> [Compiti da svolgere]:
1. Elenca tutte le persone citate per nome nell'articolo sulla pausa estiva di Governo e Parlamento.
2. Prosegui l'articolo sulla pausa estiva di Governo e Parlamento a partire dal punto in cui si ferma.

> [Estratto del testo]:
----------

Governo e Parlamento verso la pausa estiva, ma quanti nodi a settembre
Nel giorno in cui il Parlamento da inizio alla pausa estiva, dopo la corsa forsennata per approvare una decina di decreti, Giorgia Meloni riunisce per l’ultima volta il Consiglio dei ministri. Ed è impegnata per tutto il giorno in una girandola di riunioni, compreso il comitato per la sicurezza della Repubblica. Più di una occasione, insomma, per confrontarsi anche coi i suoi due vice, Antonio Tajani e Matteo Salvini. Senza però che vada in scena quel vertice a tre che si era ipotizzato nei giorni scorsi. Le distanze sono tante, dalla Rai ai balneari. Meglio prendersi qualche giorno di riposo e affrontare i dossier più scottanti dopo la pausa, spiega chi le ha parlato. Di sicuro bisognerà trovare una soluzione sulle spiagge, la premier ne parla in mattinata coi suoi. Arriverà presto un riordino, il messaggio fatto filtrare poi sia in direzione delle associazioni dei balneari sia di Bruxelles. Ma l’intesa sulla soluzione tra gli alleati ancora non c’è. Se ne riparlerà probabilmente tra fine agosto e inizio settembre.
Salvo emergenze, come una escalation in Medio Oriente, una nuova riunione del Cdm non dovrebbe essere convocata prima dell’ultima settimana di agosto. E quella dovrebbe essere anche l’occasione per condividere l’indicazione del candidato come del commissario italiano da ufficializzare poi a Bruxelles. Il nome in cima alla lista rimane quello di Raffaele Fitto. Potrebbe rimanere l’unica proposta, visto che anche altri paesi, notano in maggioranza, hanno avanzato una sola candidatura e non due, come chiesto da Ursula von der Leyen per garantire la parità di genere all’interno del nuovo esecutivo europeo. Certo rimangono i dubbi su come e quando sostituire il ministro plenipotenziario, che gestisce Pnrr, fondi di coesione, il Mezzogiorno e pure i rapporti con la Ue.

----------

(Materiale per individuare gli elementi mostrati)
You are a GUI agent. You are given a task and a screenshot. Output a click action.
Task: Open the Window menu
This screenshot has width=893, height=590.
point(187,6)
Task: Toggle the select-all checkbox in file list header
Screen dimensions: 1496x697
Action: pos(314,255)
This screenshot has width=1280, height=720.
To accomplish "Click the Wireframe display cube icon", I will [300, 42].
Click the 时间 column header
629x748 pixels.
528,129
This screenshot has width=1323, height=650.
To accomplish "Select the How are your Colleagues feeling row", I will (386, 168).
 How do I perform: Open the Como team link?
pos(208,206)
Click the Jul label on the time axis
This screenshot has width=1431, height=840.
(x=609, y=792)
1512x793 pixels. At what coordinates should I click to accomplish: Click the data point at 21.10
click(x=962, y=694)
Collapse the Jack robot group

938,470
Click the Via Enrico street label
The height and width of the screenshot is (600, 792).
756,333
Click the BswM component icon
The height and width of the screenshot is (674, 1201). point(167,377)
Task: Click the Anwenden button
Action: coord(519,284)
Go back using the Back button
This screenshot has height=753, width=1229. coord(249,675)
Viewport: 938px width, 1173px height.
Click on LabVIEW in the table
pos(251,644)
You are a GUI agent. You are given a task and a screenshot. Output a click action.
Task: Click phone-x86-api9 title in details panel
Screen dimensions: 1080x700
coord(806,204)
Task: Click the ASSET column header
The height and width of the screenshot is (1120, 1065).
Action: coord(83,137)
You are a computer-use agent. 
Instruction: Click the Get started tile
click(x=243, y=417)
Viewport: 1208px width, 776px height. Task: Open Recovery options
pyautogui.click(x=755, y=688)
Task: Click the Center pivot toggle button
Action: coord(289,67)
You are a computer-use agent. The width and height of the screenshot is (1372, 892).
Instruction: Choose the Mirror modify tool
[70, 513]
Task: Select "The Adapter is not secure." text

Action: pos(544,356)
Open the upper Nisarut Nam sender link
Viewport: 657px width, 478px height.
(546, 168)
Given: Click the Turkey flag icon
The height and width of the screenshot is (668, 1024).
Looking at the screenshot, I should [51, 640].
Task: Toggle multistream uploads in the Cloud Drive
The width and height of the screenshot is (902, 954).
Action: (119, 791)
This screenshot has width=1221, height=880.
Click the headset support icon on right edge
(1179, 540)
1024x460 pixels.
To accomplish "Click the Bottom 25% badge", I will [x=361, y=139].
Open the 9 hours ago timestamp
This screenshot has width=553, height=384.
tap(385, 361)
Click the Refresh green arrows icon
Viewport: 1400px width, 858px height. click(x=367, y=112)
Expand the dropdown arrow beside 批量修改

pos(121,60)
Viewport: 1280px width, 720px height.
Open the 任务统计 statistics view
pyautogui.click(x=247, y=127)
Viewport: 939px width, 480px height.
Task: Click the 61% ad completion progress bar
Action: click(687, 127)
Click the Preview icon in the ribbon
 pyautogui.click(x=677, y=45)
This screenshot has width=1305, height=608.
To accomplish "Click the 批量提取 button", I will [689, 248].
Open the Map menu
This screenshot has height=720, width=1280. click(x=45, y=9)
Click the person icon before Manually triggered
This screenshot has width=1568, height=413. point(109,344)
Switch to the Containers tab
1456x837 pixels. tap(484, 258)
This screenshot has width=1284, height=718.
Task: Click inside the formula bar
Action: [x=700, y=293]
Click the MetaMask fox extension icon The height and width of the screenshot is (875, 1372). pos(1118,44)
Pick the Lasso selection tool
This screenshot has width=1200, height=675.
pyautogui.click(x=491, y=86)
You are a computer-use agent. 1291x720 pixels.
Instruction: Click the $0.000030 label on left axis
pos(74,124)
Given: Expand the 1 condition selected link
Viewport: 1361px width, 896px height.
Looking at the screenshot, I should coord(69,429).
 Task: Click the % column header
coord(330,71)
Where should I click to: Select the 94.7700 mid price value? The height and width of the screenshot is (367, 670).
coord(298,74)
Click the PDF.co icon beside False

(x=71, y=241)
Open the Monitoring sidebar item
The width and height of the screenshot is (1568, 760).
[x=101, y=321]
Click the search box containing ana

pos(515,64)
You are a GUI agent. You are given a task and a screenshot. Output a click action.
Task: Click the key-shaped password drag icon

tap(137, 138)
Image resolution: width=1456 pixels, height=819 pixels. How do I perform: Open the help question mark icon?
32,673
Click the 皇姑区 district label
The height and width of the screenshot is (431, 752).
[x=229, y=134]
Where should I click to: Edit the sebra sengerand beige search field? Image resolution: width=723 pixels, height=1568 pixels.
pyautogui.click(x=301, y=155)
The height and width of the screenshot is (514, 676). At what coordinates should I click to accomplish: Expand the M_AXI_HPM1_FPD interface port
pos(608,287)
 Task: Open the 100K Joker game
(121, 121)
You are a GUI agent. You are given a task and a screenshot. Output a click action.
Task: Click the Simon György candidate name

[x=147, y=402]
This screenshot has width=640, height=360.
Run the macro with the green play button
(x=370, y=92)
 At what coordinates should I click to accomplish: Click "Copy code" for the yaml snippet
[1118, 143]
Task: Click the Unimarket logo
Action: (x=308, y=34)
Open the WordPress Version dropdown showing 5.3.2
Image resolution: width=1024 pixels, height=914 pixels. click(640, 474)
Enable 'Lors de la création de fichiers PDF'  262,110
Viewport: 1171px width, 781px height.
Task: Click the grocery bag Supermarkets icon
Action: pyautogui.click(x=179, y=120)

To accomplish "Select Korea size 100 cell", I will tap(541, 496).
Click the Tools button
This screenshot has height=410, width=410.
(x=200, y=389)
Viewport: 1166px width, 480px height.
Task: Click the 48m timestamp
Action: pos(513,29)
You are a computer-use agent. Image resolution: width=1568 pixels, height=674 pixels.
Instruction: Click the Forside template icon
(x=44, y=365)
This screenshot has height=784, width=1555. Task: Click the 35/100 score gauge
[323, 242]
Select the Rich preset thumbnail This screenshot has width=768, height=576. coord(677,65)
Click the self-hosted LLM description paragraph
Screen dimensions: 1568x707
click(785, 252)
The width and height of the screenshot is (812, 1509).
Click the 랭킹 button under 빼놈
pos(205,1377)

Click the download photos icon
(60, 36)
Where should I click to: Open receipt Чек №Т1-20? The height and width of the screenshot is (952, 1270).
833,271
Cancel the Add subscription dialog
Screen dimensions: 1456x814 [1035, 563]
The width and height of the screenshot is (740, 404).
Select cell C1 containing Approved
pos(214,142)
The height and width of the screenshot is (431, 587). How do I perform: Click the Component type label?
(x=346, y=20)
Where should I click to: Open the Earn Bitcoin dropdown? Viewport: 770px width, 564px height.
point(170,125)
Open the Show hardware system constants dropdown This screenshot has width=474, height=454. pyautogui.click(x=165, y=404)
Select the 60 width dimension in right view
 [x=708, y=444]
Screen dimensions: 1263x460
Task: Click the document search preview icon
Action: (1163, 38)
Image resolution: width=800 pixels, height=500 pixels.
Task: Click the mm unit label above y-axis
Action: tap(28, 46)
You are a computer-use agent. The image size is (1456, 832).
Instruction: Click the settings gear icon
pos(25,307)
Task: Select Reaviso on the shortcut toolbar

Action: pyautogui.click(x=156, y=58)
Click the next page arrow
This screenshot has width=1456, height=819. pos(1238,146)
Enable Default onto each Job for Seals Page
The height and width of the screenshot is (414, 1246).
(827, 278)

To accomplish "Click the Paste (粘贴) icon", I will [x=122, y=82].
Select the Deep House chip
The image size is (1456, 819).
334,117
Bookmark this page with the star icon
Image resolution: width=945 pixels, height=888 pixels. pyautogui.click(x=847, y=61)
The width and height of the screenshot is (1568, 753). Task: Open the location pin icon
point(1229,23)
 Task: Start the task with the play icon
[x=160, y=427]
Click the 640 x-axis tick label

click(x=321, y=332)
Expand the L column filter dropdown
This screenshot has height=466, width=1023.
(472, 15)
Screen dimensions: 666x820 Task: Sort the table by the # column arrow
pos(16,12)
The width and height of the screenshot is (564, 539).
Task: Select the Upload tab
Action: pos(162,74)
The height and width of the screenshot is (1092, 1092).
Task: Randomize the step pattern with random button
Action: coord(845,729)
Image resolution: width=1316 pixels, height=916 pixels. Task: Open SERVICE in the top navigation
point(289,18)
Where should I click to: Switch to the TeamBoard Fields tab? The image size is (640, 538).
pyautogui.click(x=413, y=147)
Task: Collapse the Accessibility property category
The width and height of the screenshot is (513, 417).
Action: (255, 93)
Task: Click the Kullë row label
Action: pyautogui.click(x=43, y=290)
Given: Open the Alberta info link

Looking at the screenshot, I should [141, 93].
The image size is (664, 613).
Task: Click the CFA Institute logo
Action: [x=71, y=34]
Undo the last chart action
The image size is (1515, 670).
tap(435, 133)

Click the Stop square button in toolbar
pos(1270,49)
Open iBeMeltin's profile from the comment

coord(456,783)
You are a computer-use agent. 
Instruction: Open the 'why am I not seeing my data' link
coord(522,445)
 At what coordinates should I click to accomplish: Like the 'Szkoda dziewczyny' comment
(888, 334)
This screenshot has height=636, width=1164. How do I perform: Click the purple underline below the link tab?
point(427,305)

----------

> [Risposte all'esercizio]:
1. Giorgia Meloni, Antonio Tajani, Matteo Salvini, Raffaele Fitto, Ursula von der Leyen

2.
Ma i meloniani scommettono che alla fine sarà il ministro pugliese il prescelto, “è bravissimo dalla parte di chi deve chiedere, ancora meglio averlo dalla parte di chi decide”, uno dei ragionamenti. I contatti con la presidente della Commissione Ue, dopo gli scambi iniziali, non sarebbero stati approfonditi negli ultimi giorni in cui la premier si è parecchio concentrata sulle questioni interne. La situazione delle carceri, su cui vede la maggioranza mentre alla Camera si vota il decreto, i balneari appunto. L’attività parlamentare da ben coordinare alla ripresa, quando sarà da comporre anche la terza legge di Bilancio del suo governo. Anche per questo Alfredo Mantovano, raccontano, si è raccomandato coi ministri di non esagerare con gli emendamenti all’ultimo decreto approvato, un omnibus che facilmente si presterebbe, invece, al classico assalto alla dirigenza.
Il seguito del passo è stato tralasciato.